A Tire Model for Off-Highway Vehicle Simulation on Short Wave Irregular Terrain

Paper #:
  • 2010-01-1918

Published:
  • 2010-10-05
Citation:
Langer, T., Kristensen, L., Mouritsen, O., and Hansen, M., "A Tire Model for Off-Highway Vehicle Simulation on Short Wave Irregular Terrain," SAE Technical Paper 2010-01-1918, 2010, https://doi.org/10.4271/2010-01-1918.
Pages:
8
Abstract:
Manufacturers of construction machinery are challenged in several ways concerning dynamic loads.

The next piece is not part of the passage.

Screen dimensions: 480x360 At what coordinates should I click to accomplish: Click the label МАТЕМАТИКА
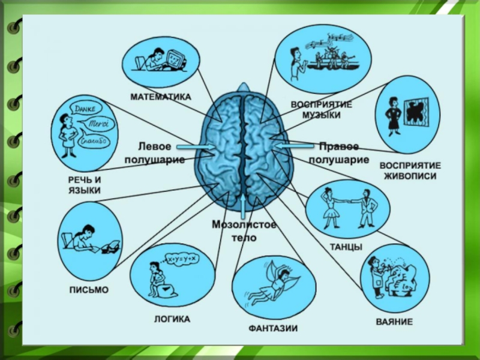coord(161,97)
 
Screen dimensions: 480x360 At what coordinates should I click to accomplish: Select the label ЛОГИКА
coord(172,319)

Considering off-highway dump trucks that travel through high amplitude short wave irregular terrain with considerable speed two aspects concerning dynamics are important.The first is the legal requirements that prescribe the maximum limit on the vibration exposure on the operator which is a measure for ride comfort.The second is the importance of knowing the dynamic loading of the structural parts. In order to use the wide variety of computer-aided design tools to size and optimize mechanical joints, spring-damper elements and the welded structures it is crucial to have information on the time history of the loads. For trucks carrying payloads the most important load contribution is undoubtedly the reaction forces between terrain and tires.By use of virtual prototypes it is possible to evaluate accelerations of different machine parts and reaction forces in joints. Hence it is possible to find loads for sizing components and structures and prevent fatigue, and also the influence of design changes on ride comfort can be evaluated.This poses a non-trivial challenge: To be able to describe the tire ground interaction for big off-road tires on short wave irregular terrain.In this paper a simple tire model combining the well known slip theory and a displaced volume approach is presented. A non-gradient optimization routine is applied for parameter identification by minimizing the difference between simulated data and experimental data obtained from full vehicle testing. The experimental work is carried out by letting a dump truck pass a set of well defined obstacles. Based on the obtained agreement between simulated and measured results the tire model is considered suitable for describing the tire ground interaction and, subsequently, reliable for a model based evaluation of the dynamic loads.